You don't need your mother approve, because you are 43 yrs old. you can make your own choice what you want to do not what others want you to do.
 
PurpleRose71 said:
I was told that if one gets a CI -- one has to go through as assessment -- an array of tests to ensure that he or she's a prime candidate for getting a CI. The doctors normally implant CIs in the worse ear (meaning your most deaf ear). Reason for that is they don't want to damage the better ear that may give you a chance to have the cilli hairs in it to be re-grown sometimes in the near future as they're currently working on re-generating cilli hairs that'll enable hearing in ears that have dead cilli hairs. (At least at the Royal Melbourne Eye and Ear Hospital in Australia)
i have heard from other CI users that most doctors prefer to implant the better ear...

my doctor and audiologist recommand me to implant the better ear. so therefore i follow their recommand since its a better chance of success, because the nerves works better..
 
Just get a Ci I think you will be happy, do whats best for you.Dont worry what people say about you cool .
 
I agree with Cheri and harleymn. But mom says i know nothing about the ears and how hearing works. She thinks its the doctors call. I do agree with scuba post i think ill recover my hearing that way instead of my bad worst left deaf ear.
 
ravensteve1961 said:
I object to hear out of both ears because i never heard out of my left ear. I want to remain deaf in my left ear because some people here have said theyre against hearing when they never heard a sound before i heard sounds from my right ear my whole life up to now. Most deaf people say its hard to reconize sound but thats what im feeling. I dont wanna ever hear out of both ears because i dont have the experance with sound in my left ear. I have experance in my right ear. So thats the only ear i want restored. So tell me what you think.

I have a friend who will get implant next year, they told him they will implant in one ear that has 70 percent hearing loss instead of other one with 90 percent. I told him, once he gets implant in that ear, he may have to get used to it without sound for awhile. I thought they should implant bad one but I guess they do not.

Good luck with ur implant.
 
Ravensteve, bilateral implantation is still pretty rare. I know everyone's saying that docs usually implant worse ear, but I think it depends on circumstances. You would probaly get limited benifit if you got the worse ear implanted since you've never heard from that ear. They have found that people who lost their hearing do so much better then people who've never ever been able to get much benifit from hearing aids.
 
ravensteve1961 said:
I object to hear out of both ears because i never heard out of my left ear. I want to remain deaf in my left ear because some people here have said theyre against hearing when they never heard a sound before i heard sounds from my right ear my whole life up to now. Most deaf people say its hard to reconize sound but thats what im feeling. I dont wanna ever hear out of both ears because i dont have the experance with sound in my left ear. I have experance in my right ear. So thats the only ear i want restored. So tell me what you think.

I think you are in your 40s so why do you need your mom's approval? Live your own life as you see fit. You wanted to know what I think so here is my 2 cents.
 
I have a CI in my right ear. Recently there was a woman who got CI s in both ears and that was a first in the state of Oregon. Insurance companies balk at paying for both ears so for most part, nearly all CI folks will get just one.

There are many people who do wear Hearing Aids in one ear and have CI in another ear. I haven't tried that yet but I should give it a chance to see if it really makes any difference or not. So far, having just one CI really makes a huge difference.

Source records
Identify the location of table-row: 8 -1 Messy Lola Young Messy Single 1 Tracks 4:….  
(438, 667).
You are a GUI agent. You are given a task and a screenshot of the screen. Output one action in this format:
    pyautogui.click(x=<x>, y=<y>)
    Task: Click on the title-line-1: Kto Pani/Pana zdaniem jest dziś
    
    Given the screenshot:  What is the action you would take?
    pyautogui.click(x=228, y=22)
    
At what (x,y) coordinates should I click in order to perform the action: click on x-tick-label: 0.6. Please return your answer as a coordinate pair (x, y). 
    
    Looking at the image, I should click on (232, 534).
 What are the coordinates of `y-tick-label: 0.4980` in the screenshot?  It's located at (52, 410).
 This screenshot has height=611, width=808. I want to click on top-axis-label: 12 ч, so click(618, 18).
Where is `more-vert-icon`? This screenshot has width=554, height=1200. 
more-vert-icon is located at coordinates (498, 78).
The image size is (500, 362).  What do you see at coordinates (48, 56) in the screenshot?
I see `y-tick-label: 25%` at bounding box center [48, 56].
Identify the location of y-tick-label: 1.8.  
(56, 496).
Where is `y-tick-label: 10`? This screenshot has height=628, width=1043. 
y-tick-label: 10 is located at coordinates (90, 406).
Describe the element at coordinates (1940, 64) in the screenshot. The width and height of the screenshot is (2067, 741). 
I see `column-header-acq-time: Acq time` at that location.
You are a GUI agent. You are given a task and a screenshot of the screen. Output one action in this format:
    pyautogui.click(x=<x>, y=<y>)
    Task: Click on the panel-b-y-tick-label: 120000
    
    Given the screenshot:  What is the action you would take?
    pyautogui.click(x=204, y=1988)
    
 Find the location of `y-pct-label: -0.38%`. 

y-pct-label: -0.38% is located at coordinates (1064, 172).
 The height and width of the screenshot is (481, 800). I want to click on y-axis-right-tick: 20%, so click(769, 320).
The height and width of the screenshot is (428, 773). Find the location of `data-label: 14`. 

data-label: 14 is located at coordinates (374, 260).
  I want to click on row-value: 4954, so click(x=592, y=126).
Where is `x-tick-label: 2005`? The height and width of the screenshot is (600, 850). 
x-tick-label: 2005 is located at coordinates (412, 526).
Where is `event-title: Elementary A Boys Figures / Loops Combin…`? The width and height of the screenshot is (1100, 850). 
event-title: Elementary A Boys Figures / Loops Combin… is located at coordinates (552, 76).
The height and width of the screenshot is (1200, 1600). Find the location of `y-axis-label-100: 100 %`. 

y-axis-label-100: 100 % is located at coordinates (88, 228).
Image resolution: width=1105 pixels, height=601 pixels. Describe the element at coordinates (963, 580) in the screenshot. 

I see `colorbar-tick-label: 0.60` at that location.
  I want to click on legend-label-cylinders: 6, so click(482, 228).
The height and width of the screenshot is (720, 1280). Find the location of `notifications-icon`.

Problems to solve
(1) Translate this sentence from the forum thread on cochlear implants into Spanish: "Ravensteve, bilateral implantation is still pretty rare."
(2) Please continue the forum thread on cochlear implants, picking up right after its final sentence.

List of answers
(1) Ravensteve, el implante bilateral todavía es bastante poco común.

(2)
ravensteve1961 said:
I object to hear out of both ears because i never heard out of my left ear. I want to remain deaf in my left ear because some people here have said theyre against hearing when they never heard a sound before i heard sounds from my right ear my whole life up to now. Most deaf people say its hard to reconize sound but thats what im feeling. I dont wanna ever hear out of both ears because i dont have the experance with sound in my left ear. I have experance in my right ear. So thats the only ear i want restored. So tell me what you think.

I'm glad to find this discussion. I was hearing until I was 30 years old. I have been deaf for 21 years and I really don't want a CI. I thought about it a lot. I'm a little bit like RavenSteve in that I still have some hearing in one ear. I'm stone deaf in one ear and 110 db in my "good" ear. The thing I know about being able to hear from both ears is something called "triangulation". Hearing people can hear, but triangulation allows them to know where the sound is coming from. I think cats are a good example to use to observe how tirangulation works.. If you watch a cat when they are prowling around, you see their ears turn in different directions. There hearing is Very sensitive and they turn their ears to "triangulate" and determine where tiny noises are coming from.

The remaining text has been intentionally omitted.